### RECORDS SUPPLIED

□ □ □ □ □ □ □

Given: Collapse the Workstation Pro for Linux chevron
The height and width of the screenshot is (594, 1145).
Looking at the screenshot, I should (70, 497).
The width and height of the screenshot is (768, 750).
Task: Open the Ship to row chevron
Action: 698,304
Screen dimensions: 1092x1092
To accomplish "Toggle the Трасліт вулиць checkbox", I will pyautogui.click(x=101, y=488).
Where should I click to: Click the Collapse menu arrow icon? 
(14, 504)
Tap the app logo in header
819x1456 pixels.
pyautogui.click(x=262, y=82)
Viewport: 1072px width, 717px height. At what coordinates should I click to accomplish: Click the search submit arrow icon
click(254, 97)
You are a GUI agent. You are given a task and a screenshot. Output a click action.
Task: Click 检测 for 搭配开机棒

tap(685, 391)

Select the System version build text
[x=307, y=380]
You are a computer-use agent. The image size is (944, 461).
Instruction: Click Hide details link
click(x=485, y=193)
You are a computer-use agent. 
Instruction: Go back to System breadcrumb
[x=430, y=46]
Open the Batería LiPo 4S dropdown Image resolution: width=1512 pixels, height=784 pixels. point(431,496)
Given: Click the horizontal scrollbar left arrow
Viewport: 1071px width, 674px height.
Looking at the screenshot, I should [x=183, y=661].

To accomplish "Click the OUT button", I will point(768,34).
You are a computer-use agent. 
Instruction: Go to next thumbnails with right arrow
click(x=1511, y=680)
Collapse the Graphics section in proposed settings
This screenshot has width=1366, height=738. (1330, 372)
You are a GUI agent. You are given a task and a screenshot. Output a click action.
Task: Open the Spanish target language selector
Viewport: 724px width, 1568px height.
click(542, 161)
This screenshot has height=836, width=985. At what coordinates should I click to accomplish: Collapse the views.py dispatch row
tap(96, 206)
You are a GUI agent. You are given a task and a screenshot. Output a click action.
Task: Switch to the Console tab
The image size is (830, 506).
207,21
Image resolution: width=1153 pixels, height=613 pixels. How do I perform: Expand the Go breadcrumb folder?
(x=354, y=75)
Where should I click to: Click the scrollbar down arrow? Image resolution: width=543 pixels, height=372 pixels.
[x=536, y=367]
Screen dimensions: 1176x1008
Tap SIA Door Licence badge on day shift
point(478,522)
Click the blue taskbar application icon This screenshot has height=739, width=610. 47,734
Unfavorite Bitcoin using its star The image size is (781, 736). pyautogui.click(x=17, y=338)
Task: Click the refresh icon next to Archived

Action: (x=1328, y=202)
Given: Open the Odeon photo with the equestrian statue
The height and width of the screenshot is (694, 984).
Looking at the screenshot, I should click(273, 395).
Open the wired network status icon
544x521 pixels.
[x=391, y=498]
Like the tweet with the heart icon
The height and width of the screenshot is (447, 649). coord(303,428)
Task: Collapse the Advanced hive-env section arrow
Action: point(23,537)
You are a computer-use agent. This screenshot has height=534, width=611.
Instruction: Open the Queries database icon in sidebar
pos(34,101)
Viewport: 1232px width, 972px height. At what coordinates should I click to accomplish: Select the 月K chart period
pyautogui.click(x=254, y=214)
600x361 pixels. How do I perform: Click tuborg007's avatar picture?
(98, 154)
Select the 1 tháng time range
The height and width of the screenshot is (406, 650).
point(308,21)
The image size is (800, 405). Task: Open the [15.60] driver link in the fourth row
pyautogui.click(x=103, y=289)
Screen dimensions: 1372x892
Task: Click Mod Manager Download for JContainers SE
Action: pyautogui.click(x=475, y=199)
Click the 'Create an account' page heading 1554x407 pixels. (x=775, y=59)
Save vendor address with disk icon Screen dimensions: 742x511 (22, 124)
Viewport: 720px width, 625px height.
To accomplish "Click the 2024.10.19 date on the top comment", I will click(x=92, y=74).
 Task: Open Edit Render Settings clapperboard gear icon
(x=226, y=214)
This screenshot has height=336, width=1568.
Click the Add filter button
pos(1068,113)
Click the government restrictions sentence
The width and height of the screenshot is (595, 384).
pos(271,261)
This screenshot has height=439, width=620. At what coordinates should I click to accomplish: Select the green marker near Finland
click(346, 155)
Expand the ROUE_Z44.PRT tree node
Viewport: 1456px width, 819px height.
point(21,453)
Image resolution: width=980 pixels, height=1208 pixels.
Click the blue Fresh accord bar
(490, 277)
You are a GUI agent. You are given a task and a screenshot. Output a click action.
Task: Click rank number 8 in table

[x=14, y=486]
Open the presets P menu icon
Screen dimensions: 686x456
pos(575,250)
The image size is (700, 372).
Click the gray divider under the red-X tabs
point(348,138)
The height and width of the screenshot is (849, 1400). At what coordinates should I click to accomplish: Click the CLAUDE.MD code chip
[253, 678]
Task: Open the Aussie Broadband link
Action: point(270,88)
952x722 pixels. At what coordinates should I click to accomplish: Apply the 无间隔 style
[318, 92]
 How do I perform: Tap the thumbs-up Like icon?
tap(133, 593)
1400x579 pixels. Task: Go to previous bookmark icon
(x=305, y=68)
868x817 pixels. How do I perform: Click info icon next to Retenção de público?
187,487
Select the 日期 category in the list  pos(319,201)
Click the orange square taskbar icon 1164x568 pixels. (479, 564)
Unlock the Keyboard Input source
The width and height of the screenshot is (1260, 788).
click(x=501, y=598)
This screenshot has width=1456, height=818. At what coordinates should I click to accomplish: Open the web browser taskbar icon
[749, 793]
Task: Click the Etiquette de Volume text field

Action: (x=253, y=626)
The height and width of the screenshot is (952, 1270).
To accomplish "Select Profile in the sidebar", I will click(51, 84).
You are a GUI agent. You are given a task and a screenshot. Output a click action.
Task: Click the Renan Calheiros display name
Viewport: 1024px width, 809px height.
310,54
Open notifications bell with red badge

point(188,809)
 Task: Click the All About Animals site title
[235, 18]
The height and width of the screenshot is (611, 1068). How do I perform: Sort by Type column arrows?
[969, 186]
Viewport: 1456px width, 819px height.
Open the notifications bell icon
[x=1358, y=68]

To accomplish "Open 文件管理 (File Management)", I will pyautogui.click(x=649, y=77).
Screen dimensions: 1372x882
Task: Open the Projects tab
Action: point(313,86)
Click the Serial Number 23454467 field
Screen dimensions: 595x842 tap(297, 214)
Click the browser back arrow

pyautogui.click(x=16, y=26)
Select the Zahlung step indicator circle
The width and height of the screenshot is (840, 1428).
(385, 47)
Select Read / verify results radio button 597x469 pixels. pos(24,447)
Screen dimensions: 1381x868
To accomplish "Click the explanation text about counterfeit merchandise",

□ □ □ □ □ □ □

### BRIEF
Restate every line of the data above exactly as it was written.

### EXPECTED OUTPUT
Given: Collapse the Workstation Pro for Linux chevron
The height and width of the screenshot is (594, 1145).
Looking at the screenshot, I should (70, 497).
The width and height of the screenshot is (768, 750).
Task: Open the Ship to row chevron
Action: 698,304
Screen dimensions: 1092x1092
To accomplish "Toggle the Трасліт вулиць checkbox", I will pyautogui.click(x=101, y=488).
Where should I click to: Click the Collapse menu arrow icon? 
(14, 504)
Tap the app logo in header
819x1456 pixels.
pyautogui.click(x=262, y=82)
Viewport: 1072px width, 717px height. At what coordinates should I click to accomplish: Click the search submit arrow icon
click(254, 97)
You are a GUI agent. You are given a task and a screenshot. Output a click action.
Task: Click 检测 for 搭配开机棒

tap(685, 391)

Select the System version build text
[x=307, y=380]
You are a computer-use agent. The image size is (944, 461).
Instruction: Click Hide details link
click(x=485, y=193)
You are a computer-use agent. 
Instruction: Go back to System breadcrumb
[x=430, y=46]
Open the Batería LiPo 4S dropdown Image resolution: width=1512 pixels, height=784 pixels. point(431,496)
Given: Click the horizontal scrollbar left arrow
Viewport: 1071px width, 674px height.
Looking at the screenshot, I should [x=183, y=661].

To accomplish "Click the OUT button", I will point(768,34).
You are a computer-use agent. 
Instruction: Go to next thumbnails with right arrow
click(x=1511, y=680)
Collapse the Graphics section in proposed settings
This screenshot has width=1366, height=738. (1330, 372)
You are a GUI agent. You are given a task and a screenshot. Output a click action.
Task: Open the Spanish target language selector
Viewport: 724px width, 1568px height.
click(542, 161)
This screenshot has height=836, width=985. At what coordinates should I click to accomplish: Collapse the views.py dispatch row
tap(96, 206)
You are a GUI agent. You are given a task and a screenshot. Output a click action.
Task: Switch to the Console tab
The image size is (830, 506).
207,21
Image resolution: width=1153 pixels, height=613 pixels. How do I perform: Expand the Go breadcrumb folder?
(x=354, y=75)
Where should I click to: Click the scrollbar down arrow? Image resolution: width=543 pixels, height=372 pixels.
[x=536, y=367]
Screen dimensions: 1176x1008
Tap SIA Door Licence badge on day shift
point(478,522)
Click the blue taskbar application icon This screenshot has height=739, width=610. 47,734
Unfavorite Bitcoin using its star The image size is (781, 736). pyautogui.click(x=17, y=338)
Task: Click the refresh icon next to Archived

Action: (x=1328, y=202)
Given: Open the Odeon photo with the equestrian statue
The height and width of the screenshot is (694, 984).
Looking at the screenshot, I should click(273, 395).
Open the wired network status icon
544x521 pixels.
[x=391, y=498]
Like the tweet with the heart icon
The height and width of the screenshot is (447, 649). coord(303,428)
Task: Collapse the Advanced hive-env section arrow
Action: point(23,537)
You are a computer-use agent. This screenshot has height=534, width=611.
Instruction: Open the Queries database icon in sidebar
pos(34,101)
Viewport: 1232px width, 972px height. At what coordinates should I click to accomplish: Select the 月K chart period
pyautogui.click(x=254, y=214)
600x361 pixels. How do I perform: Click tuborg007's avatar picture?
(98, 154)
Select the 1 tháng time range
The height and width of the screenshot is (406, 650).
point(308,21)
The image size is (800, 405). Task: Open the [15.60] driver link in the fourth row
pyautogui.click(x=103, y=289)
Screen dimensions: 1372x892
Task: Click Mod Manager Download for JContainers SE
Action: pyautogui.click(x=475, y=199)
Click the 'Create an account' page heading 1554x407 pixels. (x=775, y=59)
Save vendor address with disk icon Screen dimensions: 742x511 (22, 124)
Viewport: 720px width, 625px height.
To accomplish "Click the 2024.10.19 date on the top comment", I will click(x=92, y=74).
 Task: Open Edit Render Settings clapperboard gear icon
(x=226, y=214)
This screenshot has height=336, width=1568.
Click the Add filter button
pos(1068,113)
Click the government restrictions sentence
The width and height of the screenshot is (595, 384).
pos(271,261)
This screenshot has height=439, width=620. At what coordinates should I click to accomplish: Select the green marker near Finland
click(346, 155)
Expand the ROUE_Z44.PRT tree node
Viewport: 1456px width, 819px height.
point(21,453)
Image resolution: width=980 pixels, height=1208 pixels.
Click the blue Fresh accord bar
(490, 277)
You are a GUI agent. You are given a task and a screenshot. Output a click action.
Task: Click rank number 8 in table

[x=14, y=486]
Open the presets P menu icon
Screen dimensions: 686x456
pos(575,250)
The image size is (700, 372).
Click the gray divider under the red-X tabs
point(348,138)
The height and width of the screenshot is (849, 1400). At what coordinates should I click to accomplish: Click the CLAUDE.MD code chip
[253, 678]
Task: Open the Aussie Broadband link
Action: point(270,88)
952x722 pixels. At what coordinates should I click to accomplish: Apply the 无间隔 style
[318, 92]
 How do I perform: Tap the thumbs-up Like icon?
tap(133, 593)
1400x579 pixels. Task: Go to previous bookmark icon
(x=305, y=68)
868x817 pixels. How do I perform: Click info icon next to Retenção de público?
187,487
Select the 日期 category in the list  pos(319,201)
Click the orange square taskbar icon 1164x568 pixels. (479, 564)
Unlock the Keyboard Input source
The width and height of the screenshot is (1260, 788).
click(x=501, y=598)
This screenshot has width=1456, height=818. At what coordinates should I click to accomplish: Open the web browser taskbar icon
[749, 793]
Task: Click the Etiquette de Volume text field

Action: (x=253, y=626)
The height and width of the screenshot is (952, 1270).
To accomplish "Select Profile in the sidebar", I will click(51, 84).
You are a GUI agent. You are given a task and a screenshot. Output a click action.
Task: Click the Renan Calheiros display name
Viewport: 1024px width, 809px height.
310,54
Open notifications bell with red badge

point(188,809)
 Task: Click the All About Animals site title
[235, 18]
The height and width of the screenshot is (611, 1068). How do I perform: Sort by Type column arrows?
[969, 186]
Viewport: 1456px width, 819px height.
Open the notifications bell icon
[x=1358, y=68]

To accomplish "Open 文件管理 (File Management)", I will pyautogui.click(x=649, y=77).
Screen dimensions: 1372x882
Task: Open the Projects tab
Action: point(313,86)
Click the Serial Number 23454467 field
Screen dimensions: 595x842 tap(297, 214)
Click the browser back arrow

pyautogui.click(x=16, y=26)
Select the Zahlung step indicator circle
The width and height of the screenshot is (840, 1428).
(385, 47)
Select Read / verify results radio button 597x469 pixels. pos(24,447)
Screen dimensions: 1381x868
To accomplish "Click the explanation text about counterfeit merchandise",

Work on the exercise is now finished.